Con el apoyo escénico de Moisés Maicas y, como decíamos, el sustento de la obra de Novarina, Gelabert crea en Escrito en el aire esa sensación de escribir el movimiento y danzar la palabra; todo aquello que, precisamente, surge en la danza de una persona. Y es curioso que, contra lo que se pueda pensar, el bailarín y director consiga vehicular todo este discurso a través de una obra ligera, a ratos incluso humorística -en la que hay lugar para el clown-, en la que el cuerpo de Gelabert, sus bellísimos ejercicios de danza, se muestran al espectador en una suerte de traducción simultánea. Haciendo cercano, visceral y público ese lenguaje corporal, esa voz creadora, con la que nos enseña a imaginar mundos. A ponerles nombre, a entender de qué manera cobran sentido a través de la danza.

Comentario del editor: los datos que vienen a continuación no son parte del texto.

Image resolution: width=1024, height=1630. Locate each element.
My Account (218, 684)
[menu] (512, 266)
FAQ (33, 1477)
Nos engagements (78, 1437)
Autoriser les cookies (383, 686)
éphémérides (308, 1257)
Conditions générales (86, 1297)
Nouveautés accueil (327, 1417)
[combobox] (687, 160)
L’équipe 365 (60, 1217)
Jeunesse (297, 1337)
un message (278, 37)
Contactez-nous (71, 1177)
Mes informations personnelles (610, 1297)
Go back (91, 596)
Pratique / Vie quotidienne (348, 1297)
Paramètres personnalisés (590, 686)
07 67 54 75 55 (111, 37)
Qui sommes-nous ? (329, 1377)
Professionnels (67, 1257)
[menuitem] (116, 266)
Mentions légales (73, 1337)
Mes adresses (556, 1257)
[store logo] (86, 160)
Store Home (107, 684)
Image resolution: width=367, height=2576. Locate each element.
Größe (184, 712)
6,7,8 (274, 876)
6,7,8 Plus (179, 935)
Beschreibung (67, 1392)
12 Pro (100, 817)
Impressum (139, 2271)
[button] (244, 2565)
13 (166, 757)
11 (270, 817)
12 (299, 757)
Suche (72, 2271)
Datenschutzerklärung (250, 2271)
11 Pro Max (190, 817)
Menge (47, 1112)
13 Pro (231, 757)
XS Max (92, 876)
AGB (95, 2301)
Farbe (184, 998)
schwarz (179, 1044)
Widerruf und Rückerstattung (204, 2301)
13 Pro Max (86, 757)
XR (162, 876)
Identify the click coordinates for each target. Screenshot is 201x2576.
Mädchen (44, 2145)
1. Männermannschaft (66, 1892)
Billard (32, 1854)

Aunque la frase es de Novarina, no sería difícil retitular la obra como un viaje al fin de la palabra. Y es que, en sus escasos sesenta minutos de duración, Gelabert nos deja con el regusto de haber ensayado mil pasos de baile, de haber gastado todas las palabras. De haber llevado su cuerpo al límite, entre lo lleno y lo vacío, en la desnudez del espacio escénico y en el rayo de luz que ilumina un recuadro. En un tour de force creativo que bien podría representar lo que entendemos por poner en escena una reflexión filosófica. Y que convierte a Gelabert en uno de esos artistas empeñados en dar su voz, sus gestos, su cuerpo a la tarea de poner nombre a las cosas. De transformar el mundo a base de atacarlo. De enseñarnos otro mundo en sus movimientos. De poner en escena lo que significa estar vivo. Y, sobre todo -y quizá eso es lo más importante- de transmitirlo con una ligereza que nos acerca a lo esencial. A ese movimiento que, a menudo, se esconde tras las palabras. A vivir, y nada más.